While the mere mention of the whole Jacob-Edward-Bella love triangle might test your gag reflex, there is one thing everyone can thank Twilight for: It’s one of the few recent best-selling series to lure the over-16 crowd back into the exhilarating and provocative world of young adult literature.
What makes mature adults duck into the young adult (YA) shelves at the bookstore or click ‘Teens’ on Amazon? Everybody’s got personal reasons, but here’s one that’s pretty universal: Many YA books are excellent. They might be even more satisfying now that you’ve survived those melodramatic years.
“You get to go back to a time of firsts,” says Meghan Miller Brawley, 29, a librarian and YA fan who blogs on Foreveryoungadult.com. “Everything, every day was so important.

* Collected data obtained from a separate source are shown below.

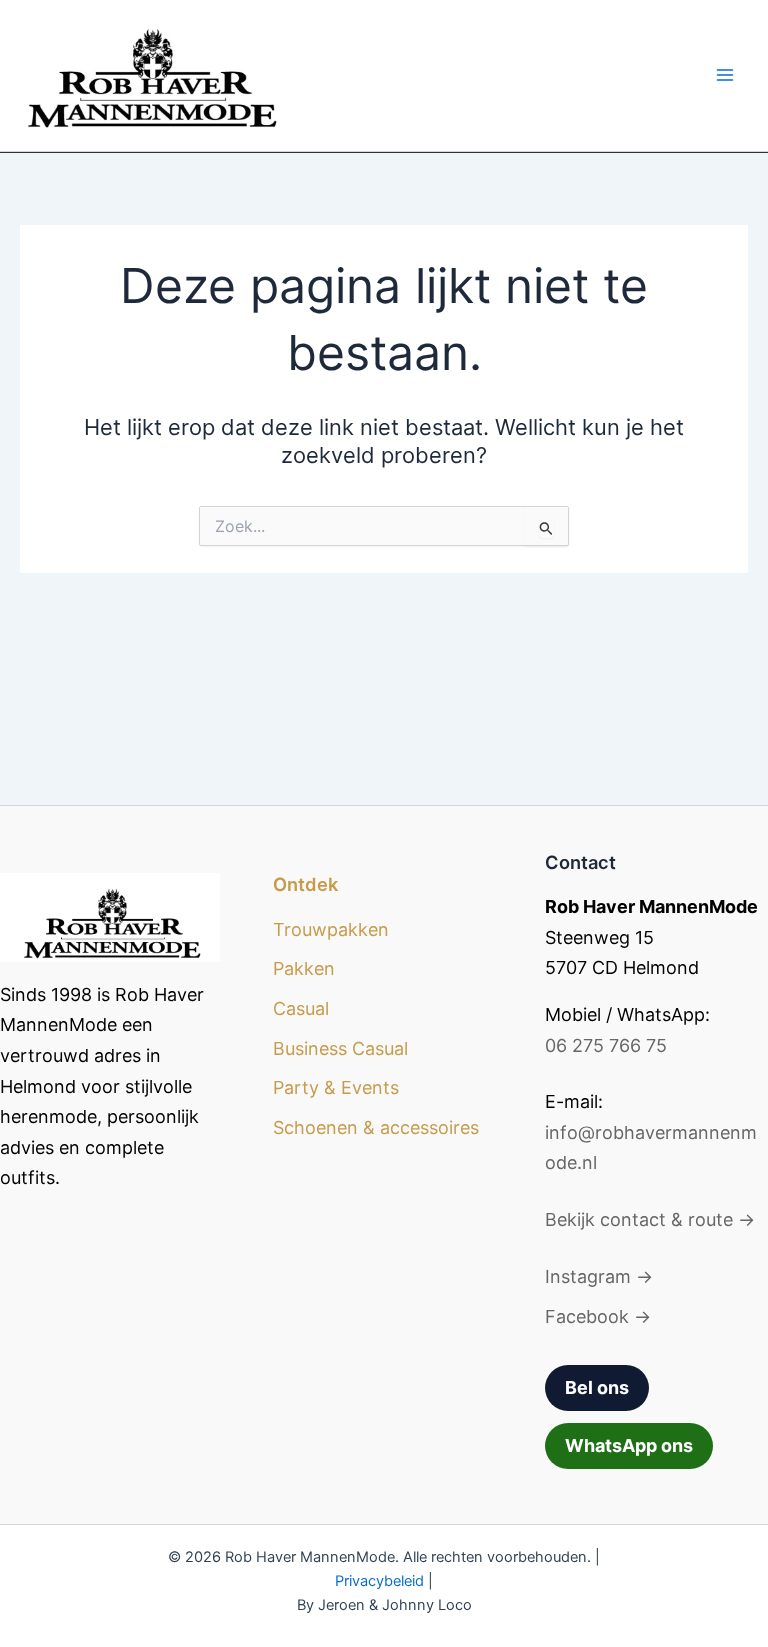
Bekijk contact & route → (650, 1219)
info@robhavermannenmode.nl (651, 1148)
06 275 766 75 (606, 1045)
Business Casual (340, 1048)
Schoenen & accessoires (376, 1127)
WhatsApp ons (629, 1445)
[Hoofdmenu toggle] (724, 75)
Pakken (304, 968)
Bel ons (597, 1387)
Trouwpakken (331, 929)
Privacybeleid (379, 1581)
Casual (301, 1008)
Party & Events (336, 1087)
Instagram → (599, 1276)
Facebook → (598, 1316)
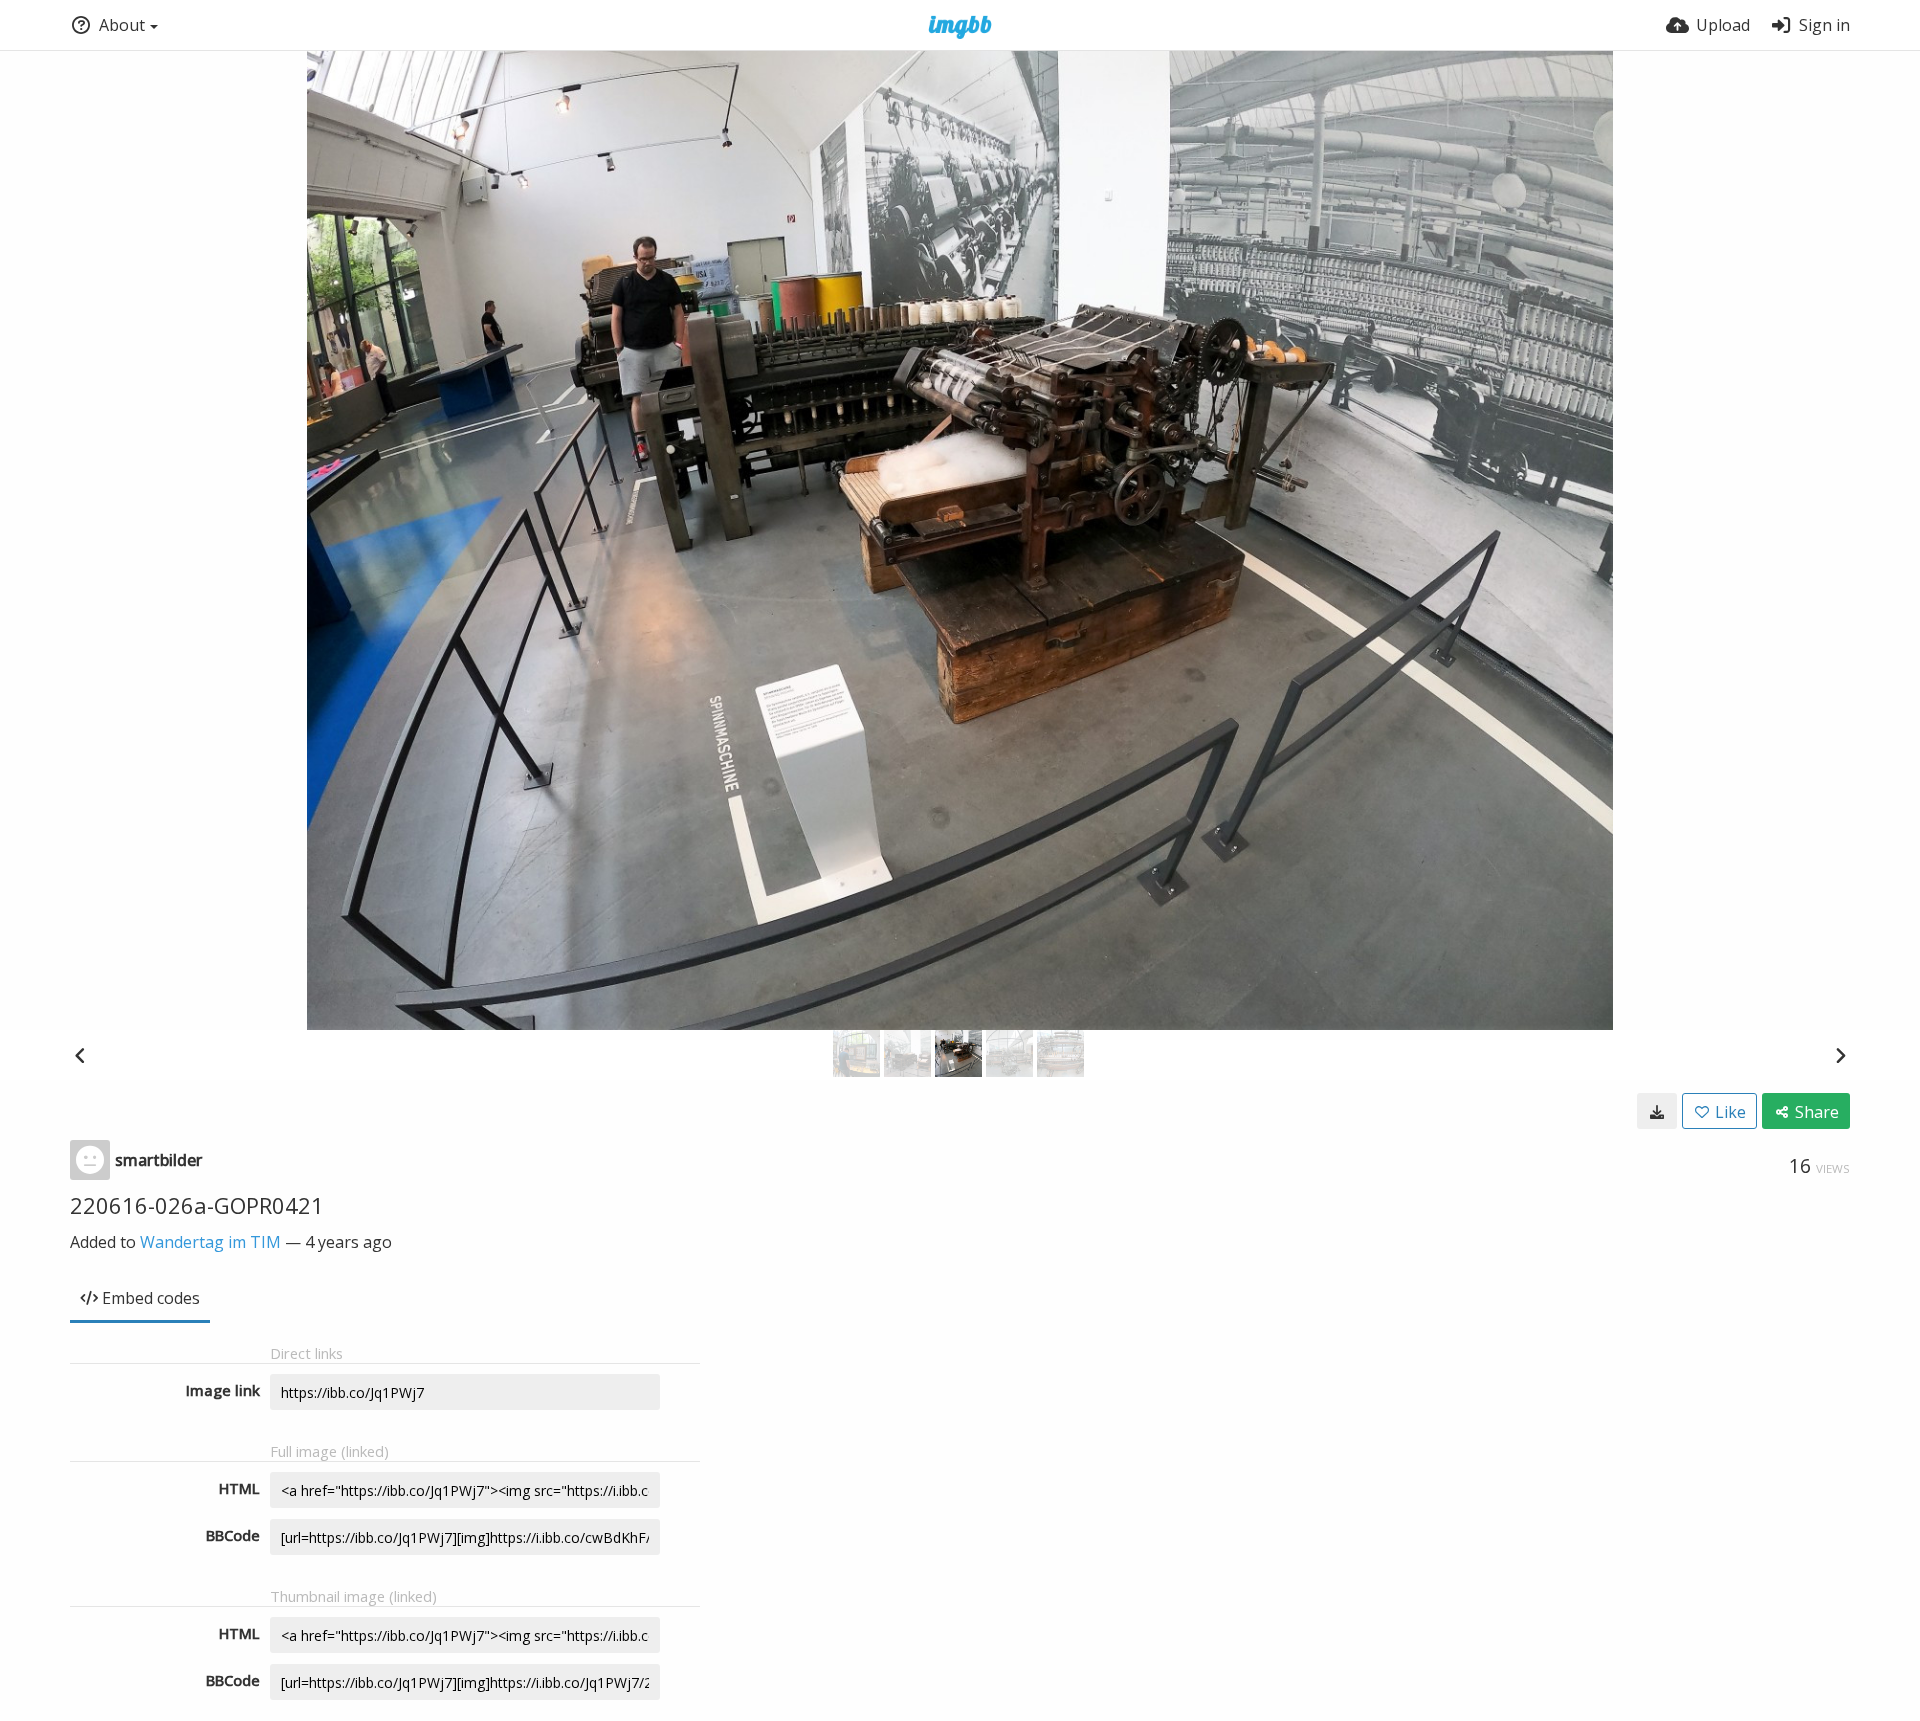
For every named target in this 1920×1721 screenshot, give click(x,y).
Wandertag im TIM (210, 1242)
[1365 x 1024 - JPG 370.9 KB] (1657, 1111)
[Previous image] (80, 1055)
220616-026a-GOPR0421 (197, 1205)
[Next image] (1840, 1055)
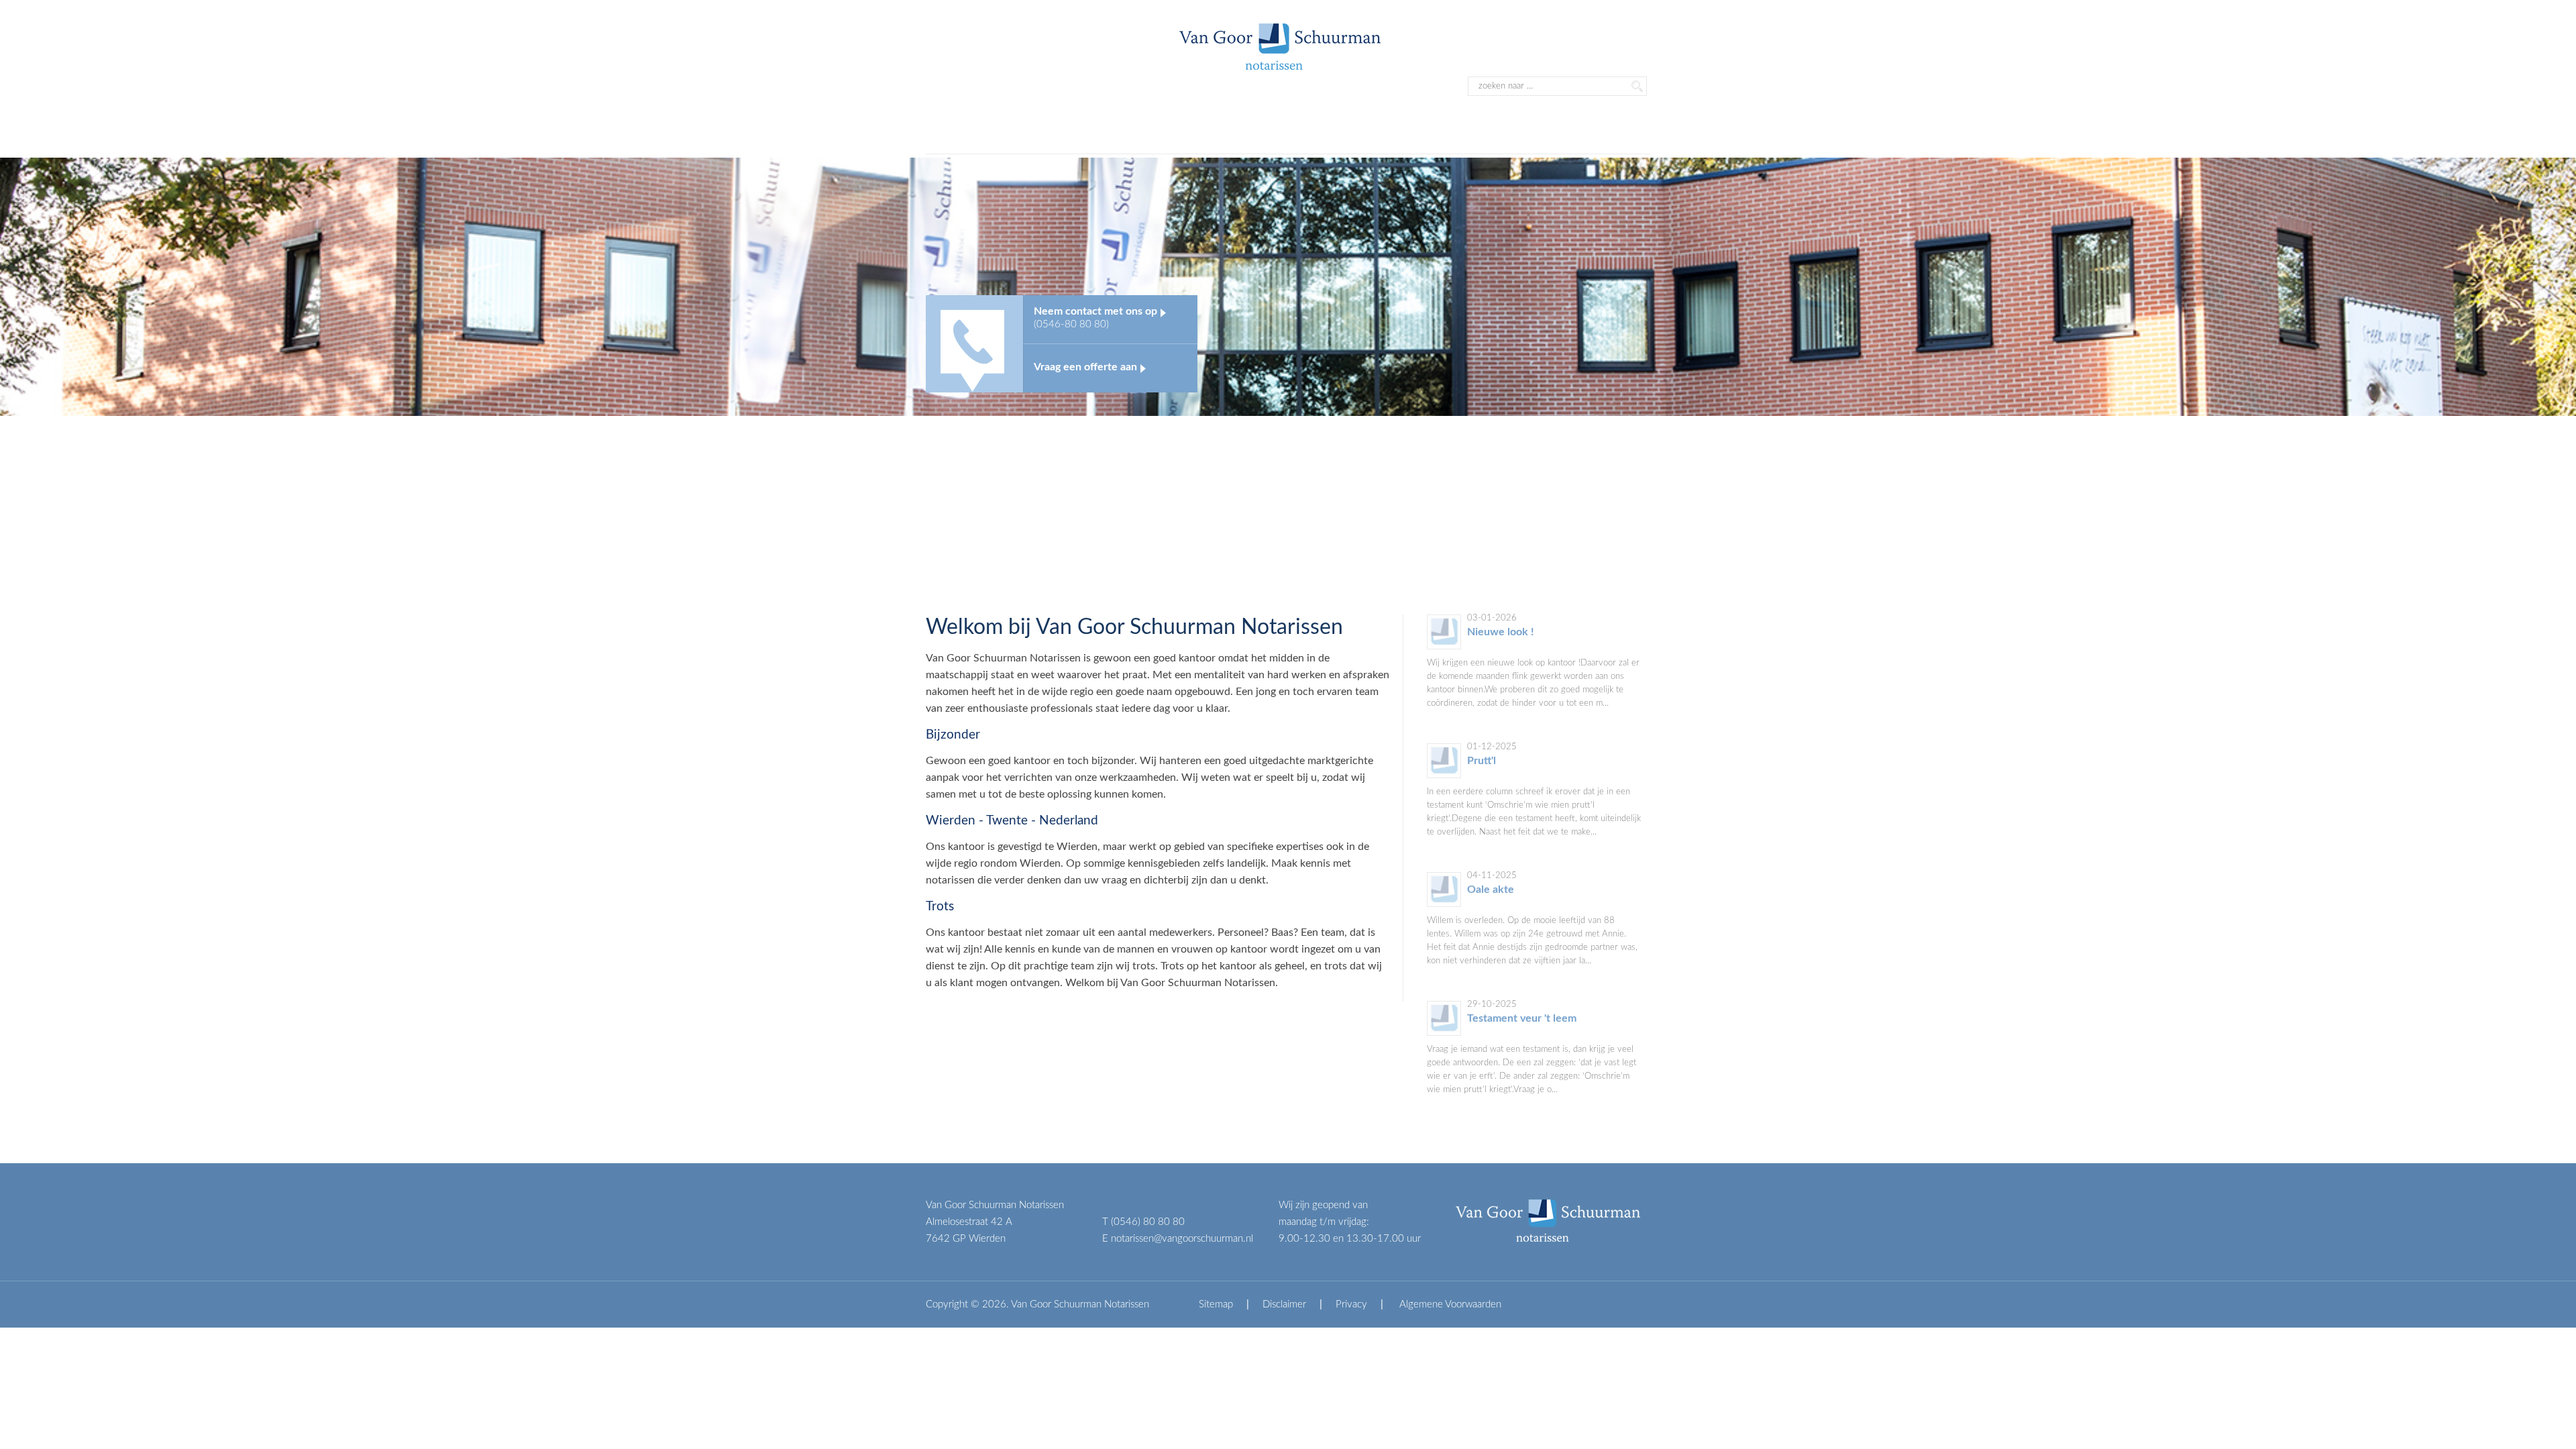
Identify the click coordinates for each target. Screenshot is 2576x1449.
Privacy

You get to get caught up in that, but a couple of hours later, you finish the book, you look around, and you’re grown up again.”
Some say modern-day YA books are more violent, more up-front about sexuality, more heart-breakingly realistic, than their predecessors. Others believe the material is just as much of a guilty pleasure as it’s always been.
First kisses! Football practice! Cliques! Prom! Books that depict some of these fraught emotional landscapes are YA staples. In realistic fiction these days, “big issues aren’t treated as big issues, and in that way, they’re able to be addressed,” says Brawley. “Not every book about a gay teen is a book about a Gay Teen, in capital letters.”
If you liked Cynthia Voigt’s Homecoming and Judy Blume’s Are You There God? It’s Me, Margaret, check out What Can’t Wait by Ashley Hope (a Mexican-American teen’s parents pressure her to marry after high school), What Happened to Goodbye by Sarah Dessen (a teen embarks on self-discovery after she moves to a new town with her dad) and Hidden by Tomas Mournian (a gay teen shunned by his family struggles for safety and acceptance).
Lots of historical adolescent fiction could fall under the romance umbrella. An equally large chunk of beloved period fiction was about not-so-lovely times, such as the Civil War and the Holocaust. Why? “I think kids like to read about kids who are going through something that’s harder than what they’re going through,” says Brawley.
Some teens read classics willingly, and not just for English class. If you like fairy tales, mythology and classics, check out Jane by April Lindner, a contemporary take on Jane Eyre that recasts the heroine as a nanny who falls for her employer, a bad-boy rock star. Fantasies are often written as series, which is apt; readers can grow up with their fictional counterparts.